• What to work on: Print the following items exactly, beginning with the line that contains "Viewport: 324px width, 250px height." and continuing through the line that contains "Action: pyautogui.click(x=16, y=63)".
== Data in this exercise
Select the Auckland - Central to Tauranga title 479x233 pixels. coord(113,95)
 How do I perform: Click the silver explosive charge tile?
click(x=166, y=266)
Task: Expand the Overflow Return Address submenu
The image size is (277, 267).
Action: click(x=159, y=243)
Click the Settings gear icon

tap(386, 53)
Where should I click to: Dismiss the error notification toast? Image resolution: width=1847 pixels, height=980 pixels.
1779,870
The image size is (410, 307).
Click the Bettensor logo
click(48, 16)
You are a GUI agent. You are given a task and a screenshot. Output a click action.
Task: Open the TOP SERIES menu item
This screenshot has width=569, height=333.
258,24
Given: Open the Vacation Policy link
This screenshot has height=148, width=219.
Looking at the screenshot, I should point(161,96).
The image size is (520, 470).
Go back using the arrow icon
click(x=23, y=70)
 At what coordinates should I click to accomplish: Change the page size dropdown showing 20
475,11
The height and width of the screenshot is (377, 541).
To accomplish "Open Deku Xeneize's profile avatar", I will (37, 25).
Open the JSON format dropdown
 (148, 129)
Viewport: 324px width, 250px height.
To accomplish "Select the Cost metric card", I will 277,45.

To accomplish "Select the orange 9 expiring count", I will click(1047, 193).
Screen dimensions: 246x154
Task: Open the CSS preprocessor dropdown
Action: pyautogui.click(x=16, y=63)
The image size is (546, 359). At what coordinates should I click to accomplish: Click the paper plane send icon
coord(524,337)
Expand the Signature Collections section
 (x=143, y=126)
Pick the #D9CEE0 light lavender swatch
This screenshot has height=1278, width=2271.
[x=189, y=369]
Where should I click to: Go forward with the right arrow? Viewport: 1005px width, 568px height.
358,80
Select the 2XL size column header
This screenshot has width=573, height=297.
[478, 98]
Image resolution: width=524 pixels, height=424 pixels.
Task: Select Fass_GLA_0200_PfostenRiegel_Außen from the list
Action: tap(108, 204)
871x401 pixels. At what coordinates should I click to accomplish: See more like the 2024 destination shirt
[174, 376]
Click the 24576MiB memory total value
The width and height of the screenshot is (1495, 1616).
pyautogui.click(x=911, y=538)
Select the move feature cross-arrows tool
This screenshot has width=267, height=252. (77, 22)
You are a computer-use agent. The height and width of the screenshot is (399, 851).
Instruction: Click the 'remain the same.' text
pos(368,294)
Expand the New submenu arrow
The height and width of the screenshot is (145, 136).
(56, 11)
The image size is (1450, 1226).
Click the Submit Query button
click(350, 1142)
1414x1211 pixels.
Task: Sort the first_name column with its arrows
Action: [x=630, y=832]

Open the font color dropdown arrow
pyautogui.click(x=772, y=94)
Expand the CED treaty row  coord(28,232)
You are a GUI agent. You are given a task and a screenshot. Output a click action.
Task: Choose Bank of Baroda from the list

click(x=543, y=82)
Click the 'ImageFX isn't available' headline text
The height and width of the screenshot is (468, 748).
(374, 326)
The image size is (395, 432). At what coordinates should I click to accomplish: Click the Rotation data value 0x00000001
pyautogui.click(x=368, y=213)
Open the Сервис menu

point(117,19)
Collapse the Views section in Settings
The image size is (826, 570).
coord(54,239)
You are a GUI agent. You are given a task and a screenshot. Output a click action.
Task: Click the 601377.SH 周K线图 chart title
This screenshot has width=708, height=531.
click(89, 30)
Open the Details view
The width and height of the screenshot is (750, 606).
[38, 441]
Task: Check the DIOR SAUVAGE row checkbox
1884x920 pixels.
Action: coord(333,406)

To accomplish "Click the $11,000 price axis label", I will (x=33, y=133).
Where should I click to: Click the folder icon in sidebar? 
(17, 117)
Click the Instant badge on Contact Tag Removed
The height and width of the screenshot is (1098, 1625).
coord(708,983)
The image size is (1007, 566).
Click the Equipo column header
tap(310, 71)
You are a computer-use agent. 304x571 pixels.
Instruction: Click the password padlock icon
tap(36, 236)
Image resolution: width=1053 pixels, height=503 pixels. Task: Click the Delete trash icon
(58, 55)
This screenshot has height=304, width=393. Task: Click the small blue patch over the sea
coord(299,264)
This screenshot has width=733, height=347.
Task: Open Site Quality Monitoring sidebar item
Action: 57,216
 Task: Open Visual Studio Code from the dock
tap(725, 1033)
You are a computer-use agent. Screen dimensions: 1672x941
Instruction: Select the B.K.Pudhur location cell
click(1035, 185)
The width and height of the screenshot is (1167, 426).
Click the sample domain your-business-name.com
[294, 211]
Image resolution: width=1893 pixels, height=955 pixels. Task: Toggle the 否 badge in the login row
====
• Result:
Viewport: 324px width, 250px height.
To accomplish "Select the Cost metric card", I will 277,45.

To accomplish "Select the orange 9 expiring count", I will click(1047, 193).
Screen dimensions: 246x154
Task: Open the CSS preprocessor dropdown
Action: pyautogui.click(x=16, y=63)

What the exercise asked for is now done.